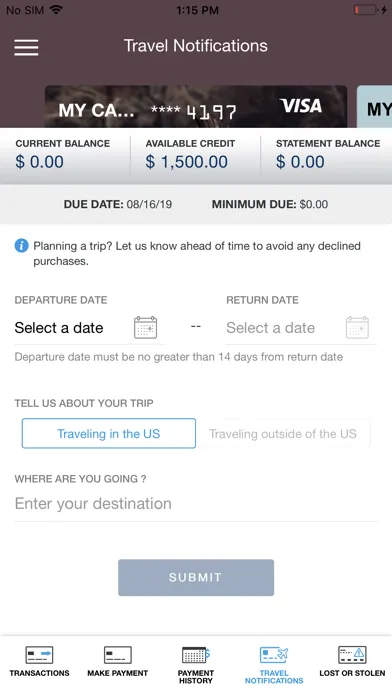Select the Travel Notifications tab
This screenshot has height=696, width=392.
click(274, 664)
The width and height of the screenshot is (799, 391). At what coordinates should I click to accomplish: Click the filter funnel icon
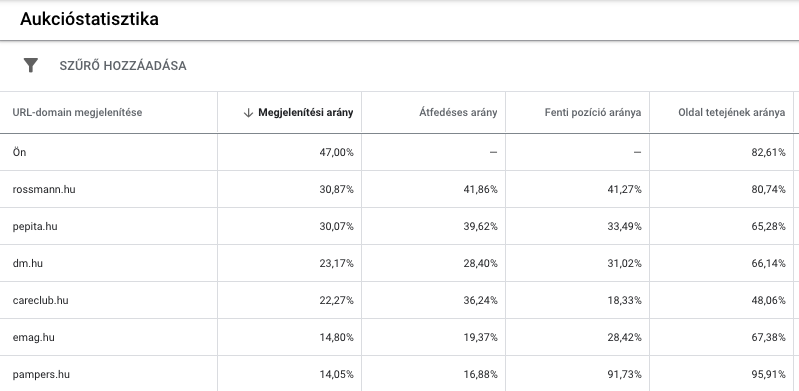31,65
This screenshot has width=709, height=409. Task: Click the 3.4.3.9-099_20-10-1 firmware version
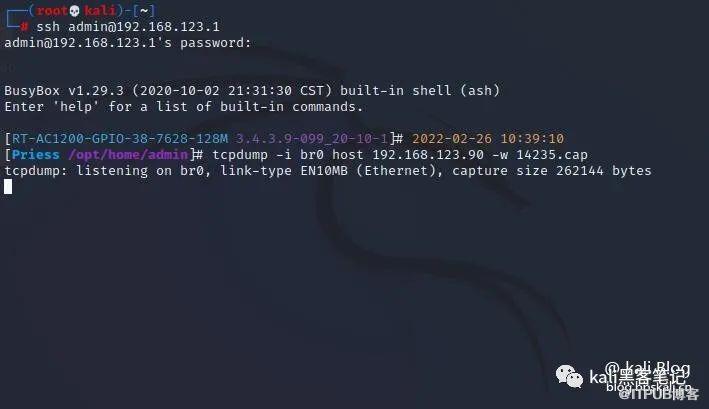[x=312, y=138]
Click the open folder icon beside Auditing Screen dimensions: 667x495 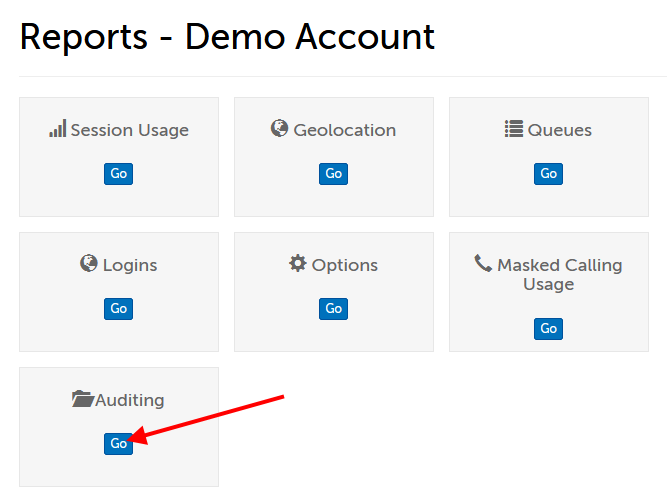click(x=82, y=399)
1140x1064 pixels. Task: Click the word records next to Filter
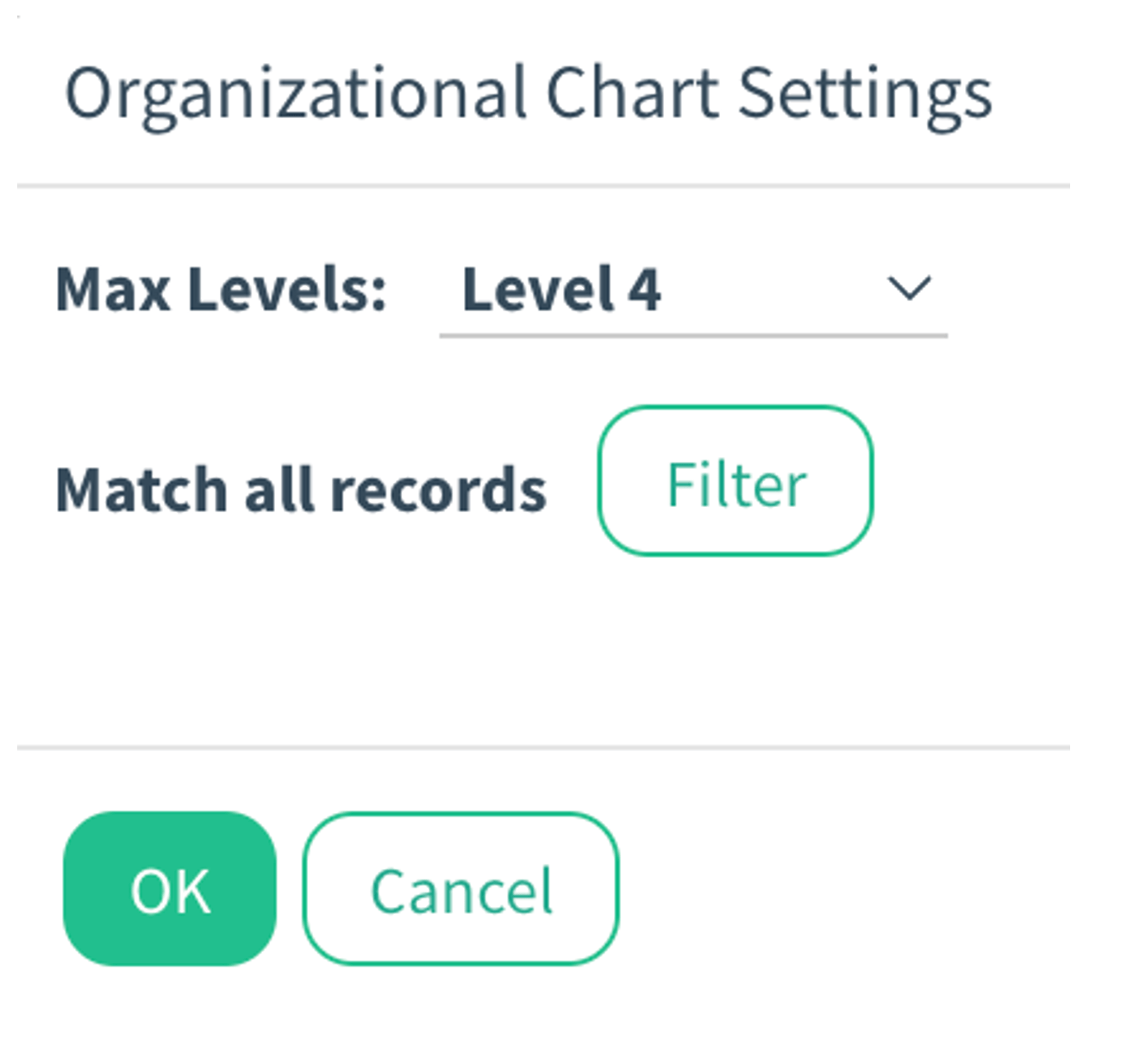439,489
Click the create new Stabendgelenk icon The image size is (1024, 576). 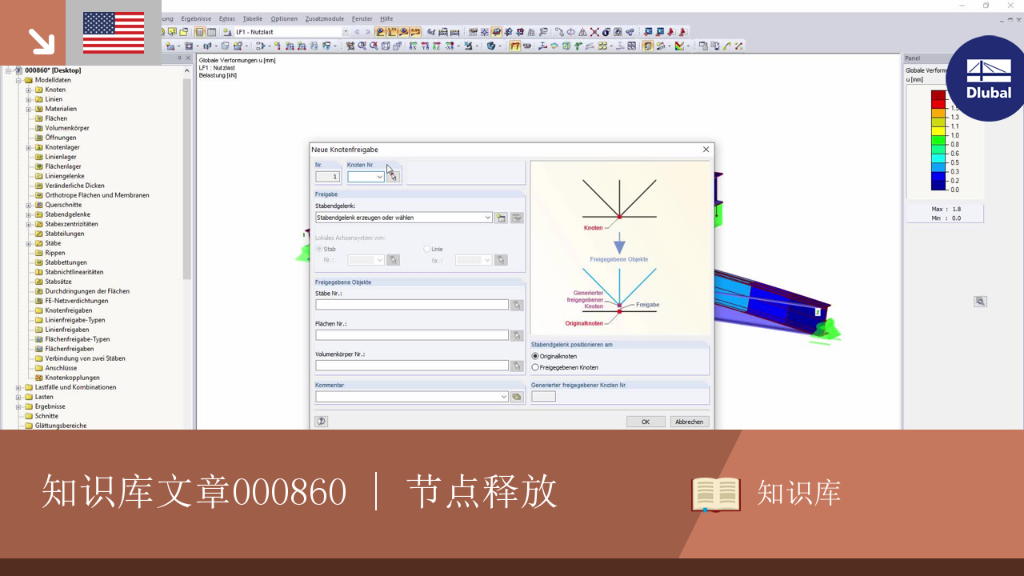tap(501, 217)
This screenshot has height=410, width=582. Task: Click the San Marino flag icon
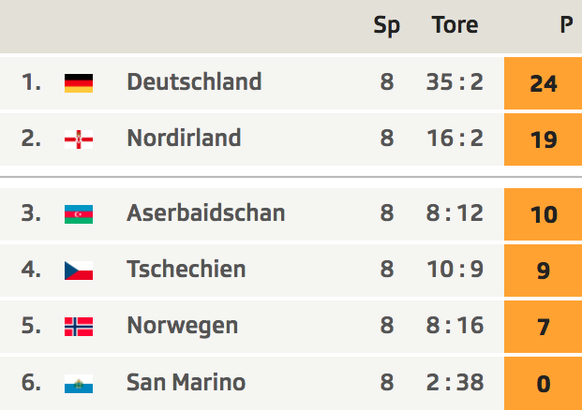point(79,384)
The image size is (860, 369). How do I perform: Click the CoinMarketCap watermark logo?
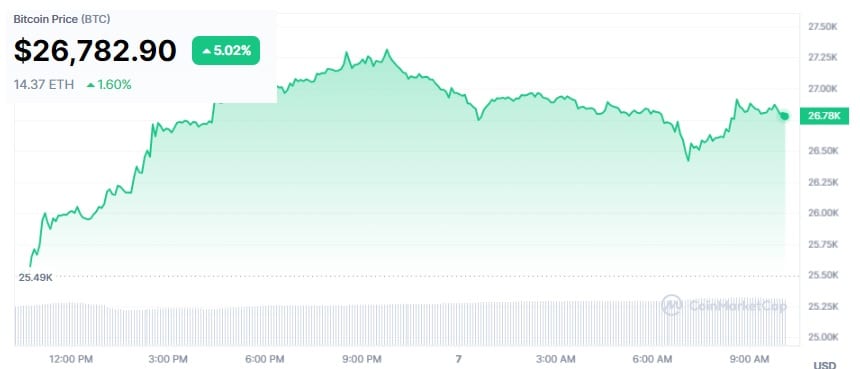point(671,305)

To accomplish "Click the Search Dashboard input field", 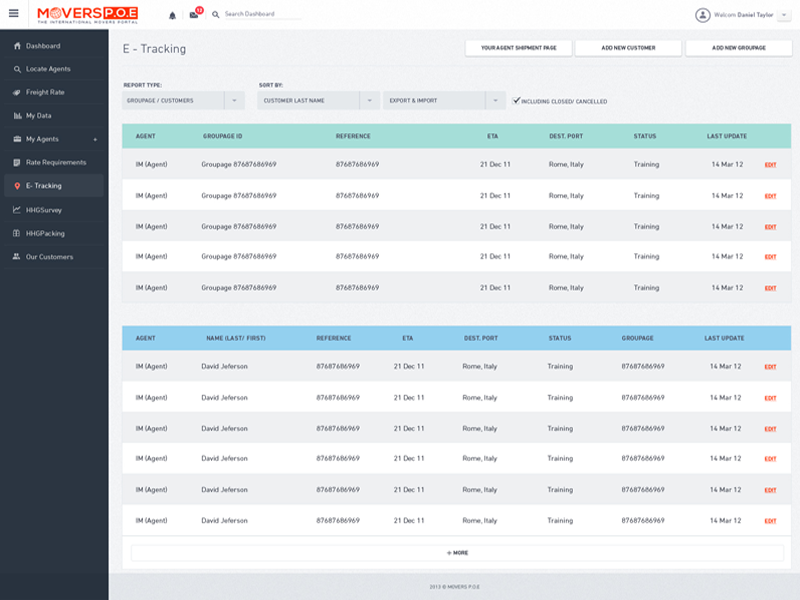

····················

#### EXERCISE GOAL:
Every line from the one containing "This screenshot has height=410, width=582." through the final line of the records above is to be written out exactly; nothing else, and no pictures.

#### SOLUTION FOR THIS EXERCISE:
This screenshot has height=410, width=582. Task: Click the San Marino flag icon
point(79,384)
The image size is (860, 369). How do I perform: Click the CoinMarketCap watermark logo?
point(671,305)

To accomplish "Click the Search Dashboard input field", 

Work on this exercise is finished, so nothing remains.